**Work required:** Gather every line of the records below that contains the string "icon", and copy each one as it appears.

---------------

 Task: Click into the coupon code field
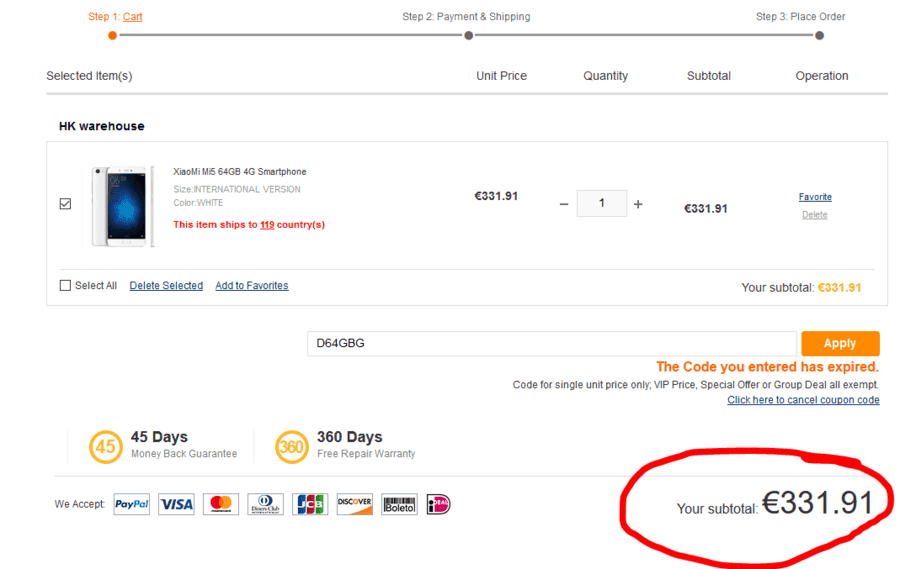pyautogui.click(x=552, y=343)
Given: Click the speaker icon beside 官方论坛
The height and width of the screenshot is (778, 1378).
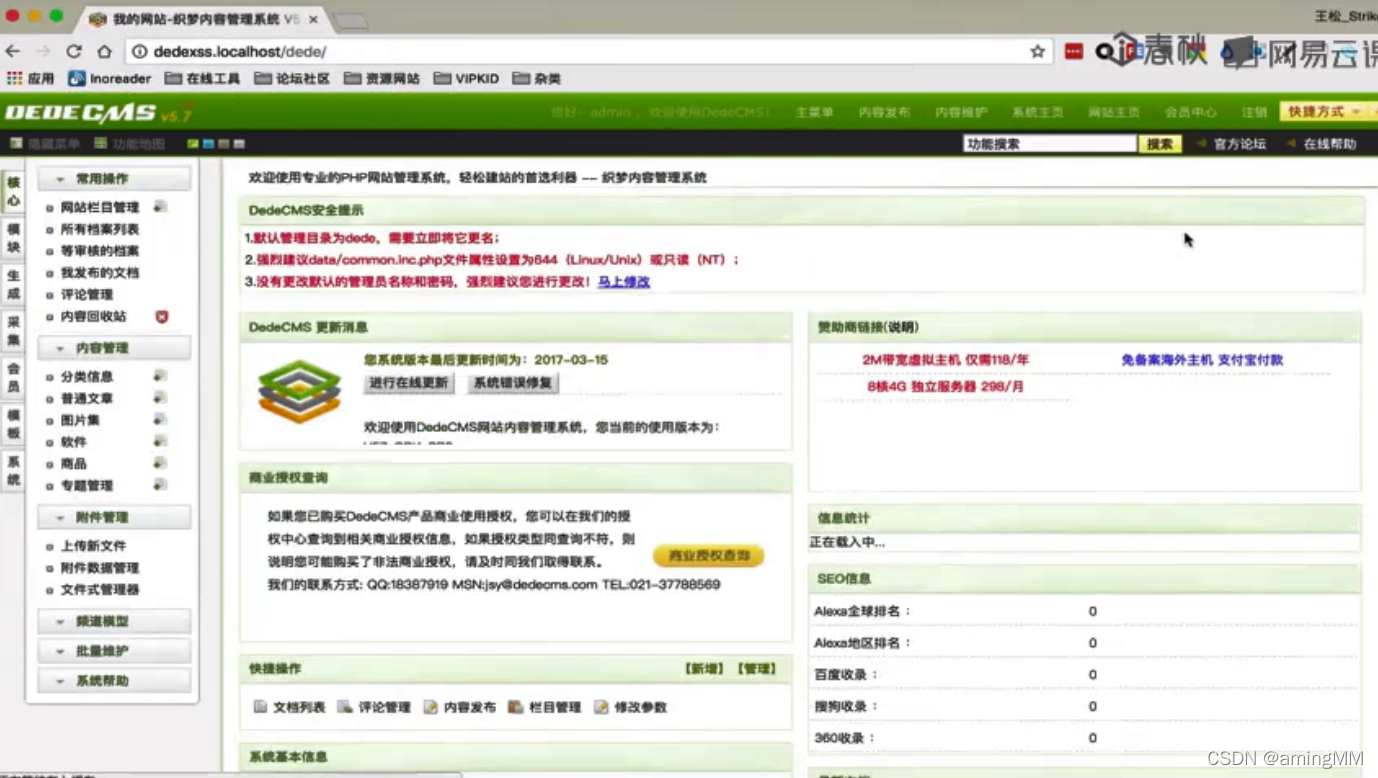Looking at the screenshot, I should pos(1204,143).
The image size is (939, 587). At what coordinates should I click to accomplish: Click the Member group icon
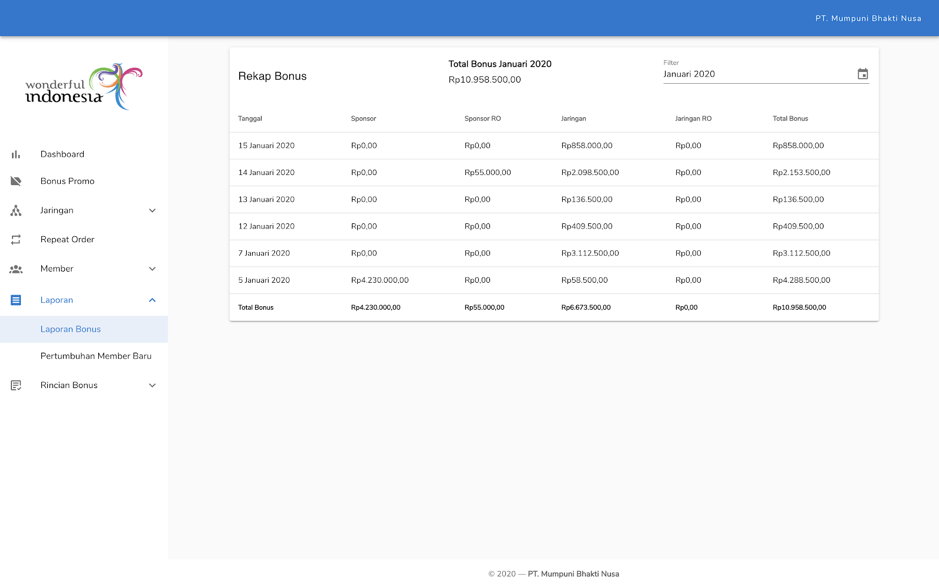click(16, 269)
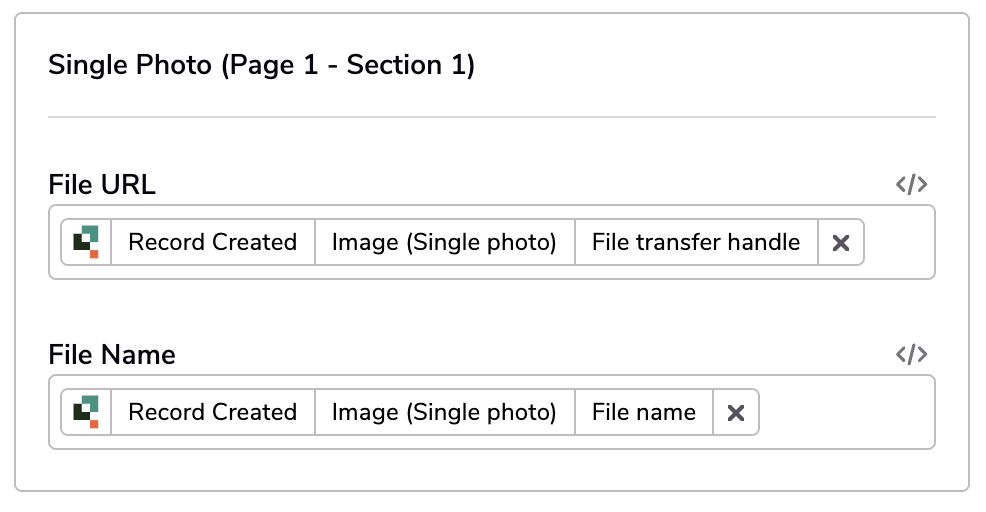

---------------

**Complete output:**
Given: Click the speaker icon beside 官方论坛
The image size is (939, 587). At what coordinates should I click to accomplish: Click the Member group icon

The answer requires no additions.